I'm attempting to calculate the decision_function of a SVC classifier MANUALLY (as opposed to using the inbuilt method) using the the python library SKLearn.
I've tried several methods, however, I can only ever get the manual calculation to match when I don't scale my data.
z
is a test datum (that's been scaled) and I think the other variables speak for themselves (also, I'm using an rbf kernel if thats not obvious from the code).
Here are the methods that I've tried:
1 Looping method:
dec_func = 0
for j in range(np.shape(sup_vecs)[0]):
norm2 = np.linalg.norm(sup_vecs[j, :] - z)**2
dec_func = dec_func + dual_coefs[0, j] * np.exp(-gamma*norm2)
dec_func += intercept
2 Vectorized Method
diff = sup_vecs - z
norm2 = np.sum(np.sqrt(diff*diff), 1)**2
dec_func = dual_coefs.dot(np.exp(-gamma_params*norm2)) + intercept
However, neither of these ever returns the same value as decision_function
. I think it may have something to do with rescaling my values or more likely its something silly that I've been over looking!
Any help would be appreciated.
So after a bit more digging and head scratching, I've figured it out.
As I mentioned above z
is a test datum that's been scaled. To scale it I had to extract .mean_
and .std_
attributes from the preprocessing.StandardScaler() object (after calling .fit() on my training data of course).
I was then using this scaled z
as an input to both my manual calculations and to the inbuilt function. However the inbuilt function was a part of a pipeline which already had StandardScaler as its first 'pipe' in the pipeline and as a result z
was getting scaled twice!
Hence, when I removed scaling from my pipeline, the manual answers "matched" the inbuilt function's answer.
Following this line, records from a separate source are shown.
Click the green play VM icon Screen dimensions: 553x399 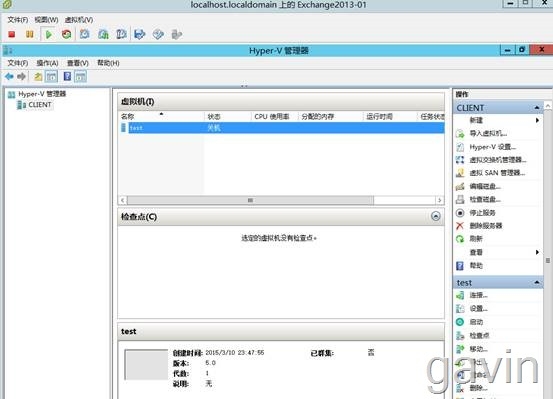pyautogui.click(x=49, y=34)
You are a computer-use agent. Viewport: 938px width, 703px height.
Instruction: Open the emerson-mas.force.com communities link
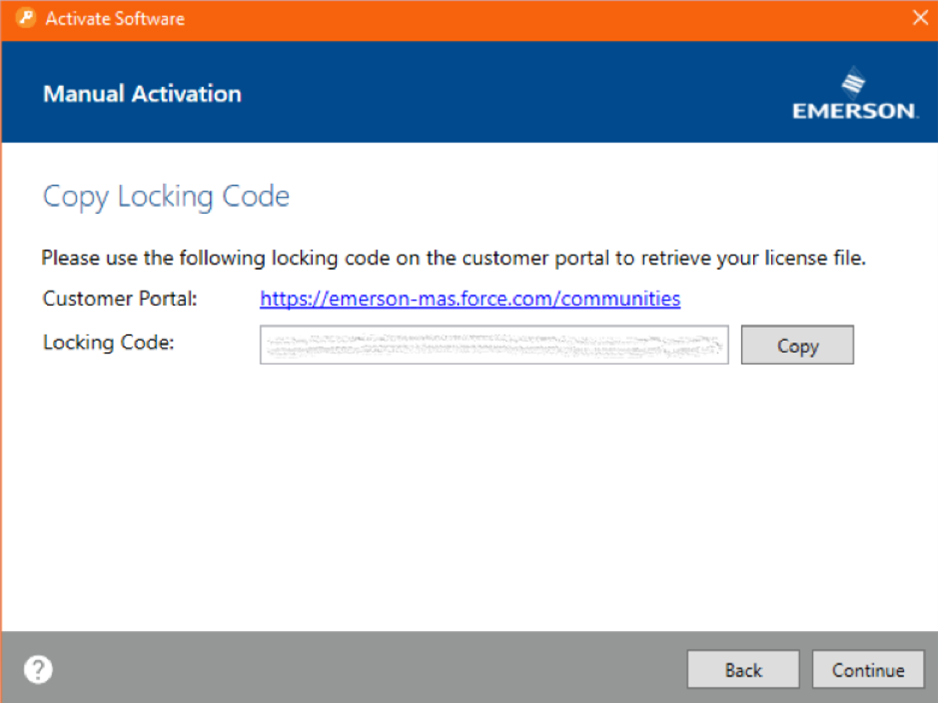coord(470,298)
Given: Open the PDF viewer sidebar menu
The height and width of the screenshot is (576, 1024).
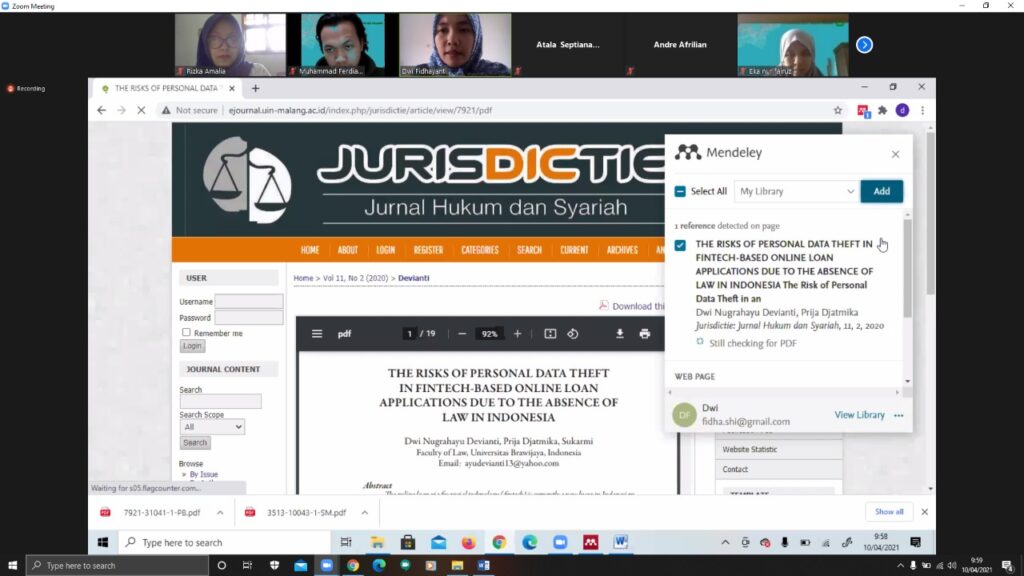Looking at the screenshot, I should pos(317,334).
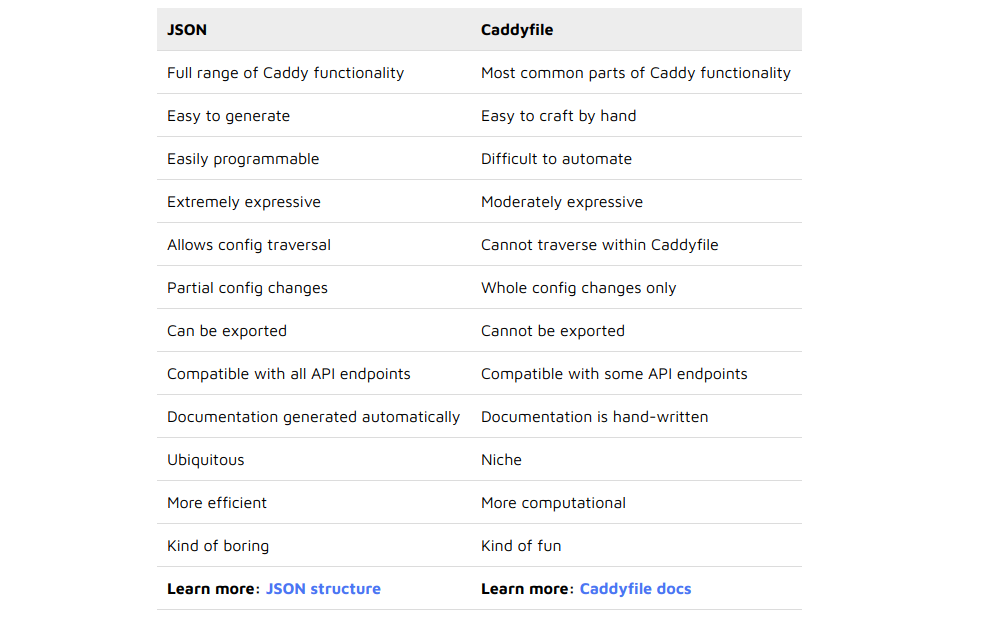This screenshot has height=641, width=1007.
Task: Select 'Most common parts of Caddy functionality' text
Action: (635, 73)
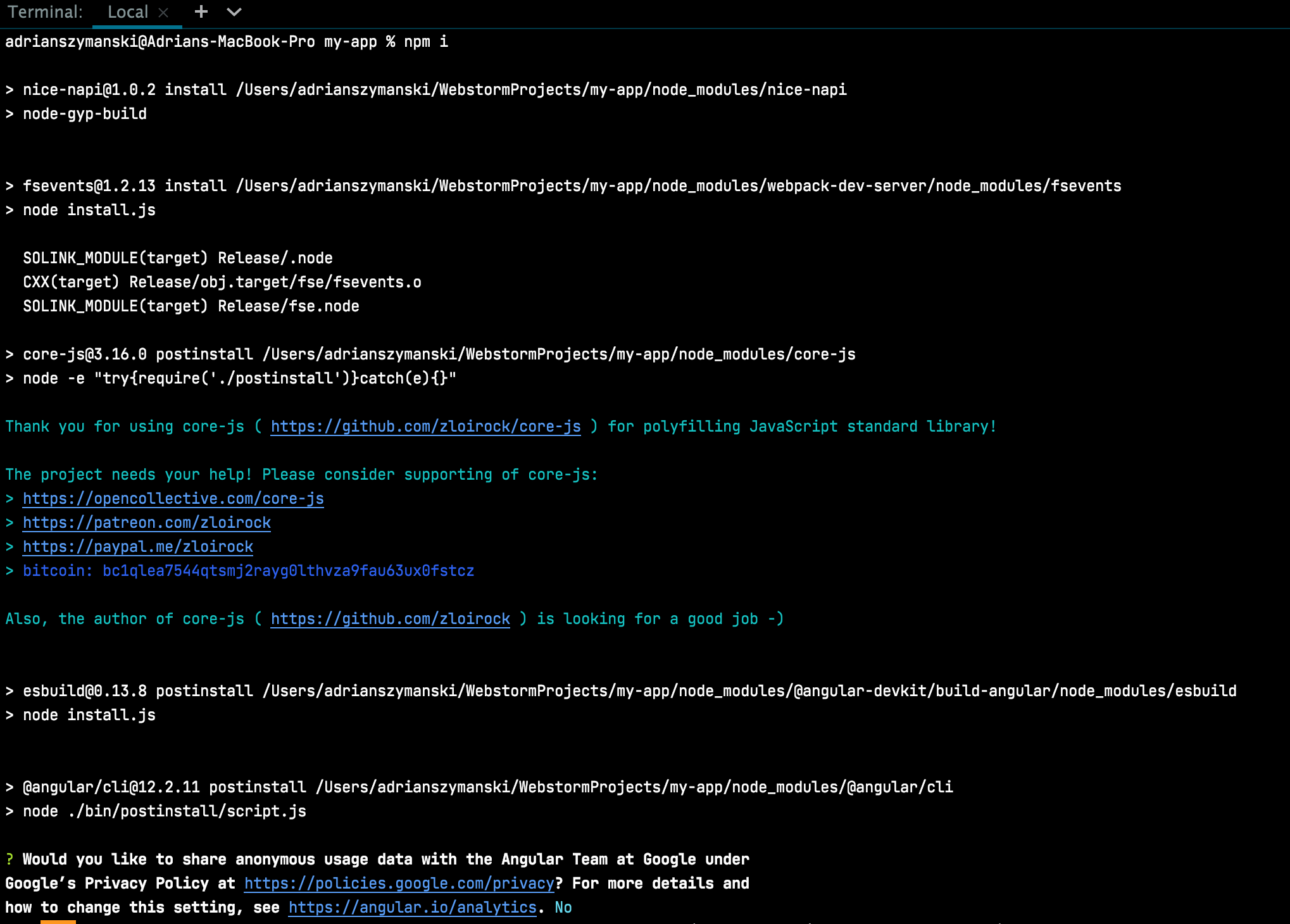Click the esbuild postinstall output line

click(x=620, y=690)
I say "matched" in quotes by the way as I found I always had to flip the sign of my manual calculations to match the inbuilt version. Currently I have no idea why this is the case.
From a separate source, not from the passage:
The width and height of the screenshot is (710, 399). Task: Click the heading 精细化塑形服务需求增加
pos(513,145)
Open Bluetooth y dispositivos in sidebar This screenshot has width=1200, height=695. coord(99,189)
To conclude, I misunderstood how pipelines worked.
For those that are interested, here's the final versions of my manual methods:
diff = sup_vecs - z_scaled
# Looping Method
dec_func_loop = 0
for j in range(np.shape(sup_vecs)[0]):
norm2 = np.linalg.norm(diff[j,:])
dec_func_loop = dec_func_loop + dual_coefs[j] * np.exp(-gamma*(norm2**2))
dec_func_loop = -1 * (dec_func_loop - intercept)
# Vectorized method
norm2 = np.array([np.linalg.norm(diff[n, :]) for n in range(np.shape(sup_vecs)[0])])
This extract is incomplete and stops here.